Collected data entries:
┄┄┄┄┄┄

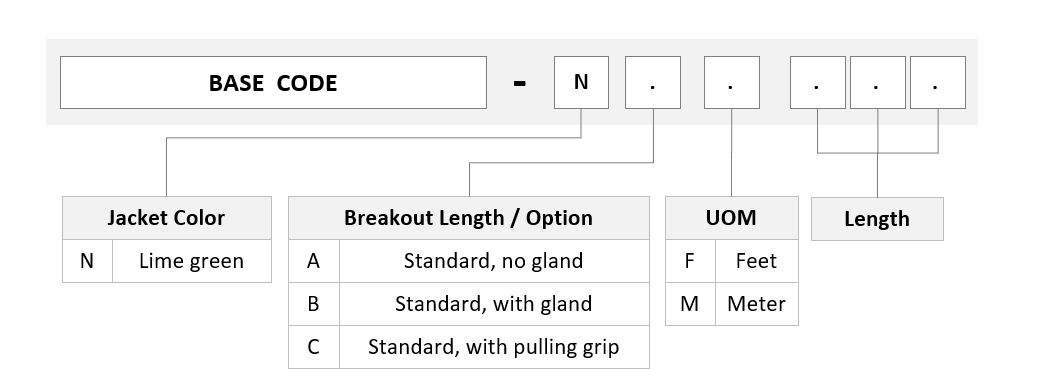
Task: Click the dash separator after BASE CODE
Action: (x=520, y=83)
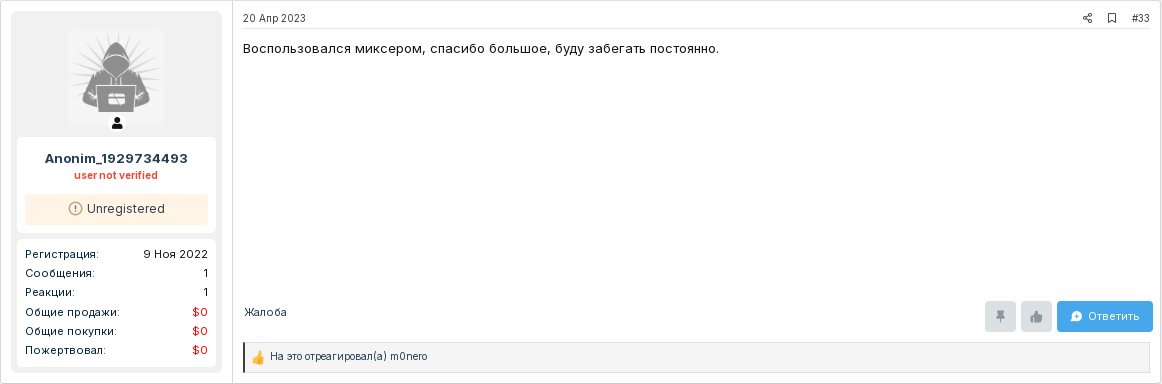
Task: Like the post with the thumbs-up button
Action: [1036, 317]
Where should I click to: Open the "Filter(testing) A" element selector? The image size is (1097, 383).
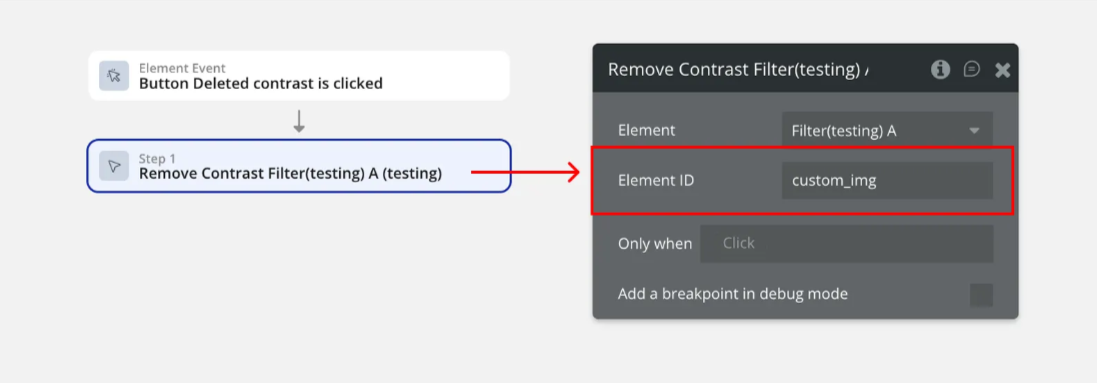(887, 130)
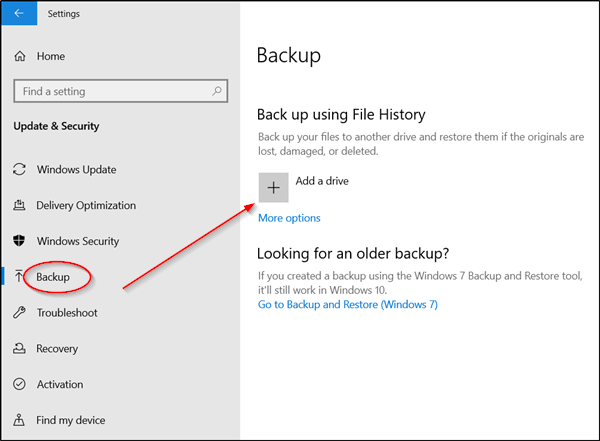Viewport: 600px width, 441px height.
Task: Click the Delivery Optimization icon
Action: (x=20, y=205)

┄┄┄┄┄┄

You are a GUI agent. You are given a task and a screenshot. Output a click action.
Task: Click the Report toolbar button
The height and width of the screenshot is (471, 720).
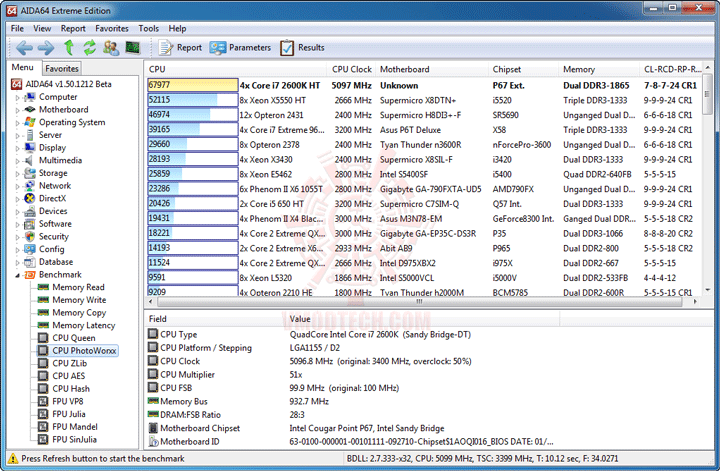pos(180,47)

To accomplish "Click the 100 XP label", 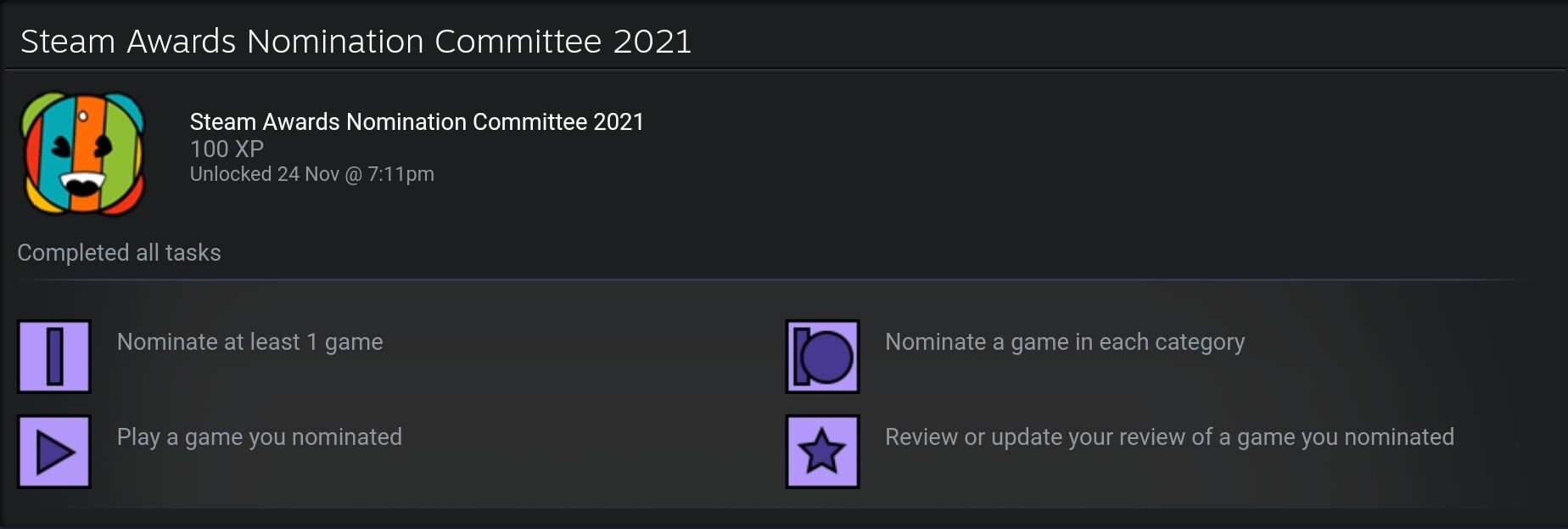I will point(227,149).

┄┄┄┄┄┄

• _Instruction_:
Reproduce the rows above word for word, beginning with the line that contains "Where should I" and ending after the line that contains "Action: (x=20, y=205)". Omit the pictures from your answer.

• _Response below_:
Where should I click to: Open the "Filter(testing) A" element selector? The image size is (1097, 383).
(887, 130)
Viewport: 600px width, 441px height.
Task: Click the Delivery Optimization icon
Action: (x=20, y=205)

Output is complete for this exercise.